That framework depends on inflation, job markets, and other parts of the economy
behaving as they had before. For now at least, the pandemic has put some doubt
around that premise.
It's not just things like a global computer chip shortage, capacity constraints
in warehouse construction, or other supply issues that have stretched the Fed's
"transitory" inflation narrative. The behavior of households and elected
officials' actions also cloud the horizon.
(GRAPHIC: Inflation makes a comeback - https://graphics.reuters.com/USA-FED/zgvomrlnnvd/chart.png)
FEELING 'BURNED'
The Biden administration's upcoming spending is unlikely to approach the bulge
of 2020 and early 2021, when federal payments increased household incomes
despite widespread joblessness. Its projected decline may cool demand.

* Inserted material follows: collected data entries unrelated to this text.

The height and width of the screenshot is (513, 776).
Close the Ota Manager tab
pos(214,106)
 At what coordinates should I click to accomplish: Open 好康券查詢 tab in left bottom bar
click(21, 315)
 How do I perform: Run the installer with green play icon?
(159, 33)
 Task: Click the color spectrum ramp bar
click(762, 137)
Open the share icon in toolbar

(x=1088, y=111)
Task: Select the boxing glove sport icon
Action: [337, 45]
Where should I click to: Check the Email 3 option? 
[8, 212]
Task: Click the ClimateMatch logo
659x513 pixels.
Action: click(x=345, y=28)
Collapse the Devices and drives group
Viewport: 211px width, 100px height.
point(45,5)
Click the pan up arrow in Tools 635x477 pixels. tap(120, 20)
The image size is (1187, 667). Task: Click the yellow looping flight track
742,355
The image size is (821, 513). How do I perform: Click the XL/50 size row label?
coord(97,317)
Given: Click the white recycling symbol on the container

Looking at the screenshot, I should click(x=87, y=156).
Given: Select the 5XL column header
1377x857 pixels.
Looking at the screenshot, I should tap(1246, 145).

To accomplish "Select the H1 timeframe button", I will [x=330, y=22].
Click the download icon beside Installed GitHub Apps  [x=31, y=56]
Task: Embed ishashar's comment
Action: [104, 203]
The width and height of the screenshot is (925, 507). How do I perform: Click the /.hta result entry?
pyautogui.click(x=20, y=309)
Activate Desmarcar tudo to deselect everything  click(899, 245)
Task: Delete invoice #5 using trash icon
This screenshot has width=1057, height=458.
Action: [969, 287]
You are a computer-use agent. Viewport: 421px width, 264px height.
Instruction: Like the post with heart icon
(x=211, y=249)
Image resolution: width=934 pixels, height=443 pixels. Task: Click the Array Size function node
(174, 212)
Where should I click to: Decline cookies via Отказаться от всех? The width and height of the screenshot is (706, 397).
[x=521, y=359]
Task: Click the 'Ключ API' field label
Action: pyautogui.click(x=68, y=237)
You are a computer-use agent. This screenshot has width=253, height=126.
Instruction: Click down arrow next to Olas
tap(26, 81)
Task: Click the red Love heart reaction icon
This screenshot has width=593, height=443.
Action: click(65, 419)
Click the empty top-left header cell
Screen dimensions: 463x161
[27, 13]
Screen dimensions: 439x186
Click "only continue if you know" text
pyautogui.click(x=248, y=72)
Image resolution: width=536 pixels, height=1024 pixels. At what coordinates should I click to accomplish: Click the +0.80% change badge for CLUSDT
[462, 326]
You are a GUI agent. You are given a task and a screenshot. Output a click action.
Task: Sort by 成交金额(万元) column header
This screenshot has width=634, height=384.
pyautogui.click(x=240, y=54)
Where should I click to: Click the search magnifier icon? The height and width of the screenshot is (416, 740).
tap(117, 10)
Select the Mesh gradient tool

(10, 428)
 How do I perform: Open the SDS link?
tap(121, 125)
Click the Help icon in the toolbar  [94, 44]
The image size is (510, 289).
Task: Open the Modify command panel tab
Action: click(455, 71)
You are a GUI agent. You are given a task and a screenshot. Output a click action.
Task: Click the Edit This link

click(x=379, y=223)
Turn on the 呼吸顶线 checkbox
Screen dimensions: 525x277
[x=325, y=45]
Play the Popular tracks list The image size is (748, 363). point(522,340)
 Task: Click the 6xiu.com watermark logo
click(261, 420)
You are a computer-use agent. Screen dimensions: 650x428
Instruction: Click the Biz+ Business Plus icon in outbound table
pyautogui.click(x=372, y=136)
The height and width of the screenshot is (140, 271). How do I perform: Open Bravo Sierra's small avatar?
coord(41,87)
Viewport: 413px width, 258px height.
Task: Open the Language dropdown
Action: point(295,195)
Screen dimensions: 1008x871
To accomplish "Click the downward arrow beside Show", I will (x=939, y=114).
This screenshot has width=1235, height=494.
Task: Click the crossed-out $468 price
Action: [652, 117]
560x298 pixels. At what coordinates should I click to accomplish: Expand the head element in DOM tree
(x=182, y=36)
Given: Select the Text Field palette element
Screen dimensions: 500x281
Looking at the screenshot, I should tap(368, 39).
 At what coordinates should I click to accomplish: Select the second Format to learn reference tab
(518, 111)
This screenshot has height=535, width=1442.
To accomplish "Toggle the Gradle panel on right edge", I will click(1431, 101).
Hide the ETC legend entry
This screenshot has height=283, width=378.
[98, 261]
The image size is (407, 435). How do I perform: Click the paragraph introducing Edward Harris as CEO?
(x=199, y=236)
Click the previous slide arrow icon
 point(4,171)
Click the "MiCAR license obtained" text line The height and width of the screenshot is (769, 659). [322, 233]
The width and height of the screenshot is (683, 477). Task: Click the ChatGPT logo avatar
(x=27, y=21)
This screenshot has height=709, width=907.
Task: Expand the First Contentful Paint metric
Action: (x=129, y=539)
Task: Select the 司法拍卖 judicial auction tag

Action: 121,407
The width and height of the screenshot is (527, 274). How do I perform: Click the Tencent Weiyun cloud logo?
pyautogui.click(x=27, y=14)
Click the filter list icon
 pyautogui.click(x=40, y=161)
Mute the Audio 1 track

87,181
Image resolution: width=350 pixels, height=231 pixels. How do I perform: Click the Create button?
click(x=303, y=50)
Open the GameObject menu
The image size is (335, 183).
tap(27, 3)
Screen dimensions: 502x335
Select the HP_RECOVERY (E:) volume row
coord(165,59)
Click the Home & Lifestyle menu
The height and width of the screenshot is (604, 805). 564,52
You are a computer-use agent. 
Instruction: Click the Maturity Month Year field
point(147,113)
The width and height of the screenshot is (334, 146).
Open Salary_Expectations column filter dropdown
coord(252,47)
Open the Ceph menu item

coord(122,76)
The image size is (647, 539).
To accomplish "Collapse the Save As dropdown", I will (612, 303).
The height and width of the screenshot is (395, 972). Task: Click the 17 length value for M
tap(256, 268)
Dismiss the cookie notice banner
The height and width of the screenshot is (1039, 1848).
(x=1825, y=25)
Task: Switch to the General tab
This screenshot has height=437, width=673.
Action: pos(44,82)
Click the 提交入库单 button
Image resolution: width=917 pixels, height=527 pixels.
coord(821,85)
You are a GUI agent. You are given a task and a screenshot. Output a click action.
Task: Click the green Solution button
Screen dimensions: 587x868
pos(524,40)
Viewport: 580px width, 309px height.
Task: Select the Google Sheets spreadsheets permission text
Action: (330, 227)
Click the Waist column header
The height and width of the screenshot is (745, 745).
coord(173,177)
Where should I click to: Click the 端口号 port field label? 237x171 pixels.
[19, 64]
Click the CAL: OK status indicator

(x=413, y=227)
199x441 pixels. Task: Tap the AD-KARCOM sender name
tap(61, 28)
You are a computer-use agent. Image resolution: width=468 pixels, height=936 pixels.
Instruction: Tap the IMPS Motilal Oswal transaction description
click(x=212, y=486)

But some pandemic programs remain, and debate continues over whether to make
them permanent or add other social spending and infrastructure projects. Recent
research from San Francisco Fed staff https://www.frbsf.org/economic-research/publications/economic-letter/2021/october/is-american-rescue-plan-taking-us-back-to-1960s
argued that between the spending already in train and the fact that job
vacancies have surged beyond the number of unemployed looking for work, "the
economy may already be in a heated state" with inflation heading higher, even if
only temporarily.
Other data and surveys point to the same conclusion: that the surge of workers
and job growth Fed officials have banked on to boost production and ease price
pressures may not materialize, at least not soon.
Statistics compiled by the Atlanta Fed https://www.atlantafed.org/chcs/labor-market-distributions
and the Kansas City Fed https://www.kansascityfed.org/data-and-trends/labor-market-conditions-indicators
show job markets generally tighter than reflected in the current 4.8% headline
unemployment rate or the roughly 5 million jobs still missing from the February
2020 workforce.
(GRAPHIC: Kansas City Fed labor index - https://graphics.reuters.com/USA-FED/JOBS/mopanjoqmva/chart.png)
Job site Indeed found that among those not "urgently" searching for work, the
top reasons were the availability of cash buffers or being in a household with a
working spouse - possibly implying a slower return to normal if preferences have
shifted toward working less. According to a St. Louis Fed study, 2020 saw
perhaps 3 million "excess" retirements, which would account for most of those
still missing from the labor force.
Fed officials, as a result, seem increasingly open to the uncomfortable
possibility that the inflation they thought they had vanquished will prove to
have returned more quickly than the jobs and workers their policies were
intended to entice back.
"It goes without saying that the Fed feels burned by the last business cycle,"
Ethan Harris, global economist at Bank of America, wrote recently. Interest
rates were raised, but inflation never reached the Fed's 2% target and potential
job gains were left on the table.
But between possible shifts in household preferences, restructuring because of
the pandemic, and some signs inflation expectations may be rising, Harris wrote,
"the Fed's narrative faces challenges along a number of fronts.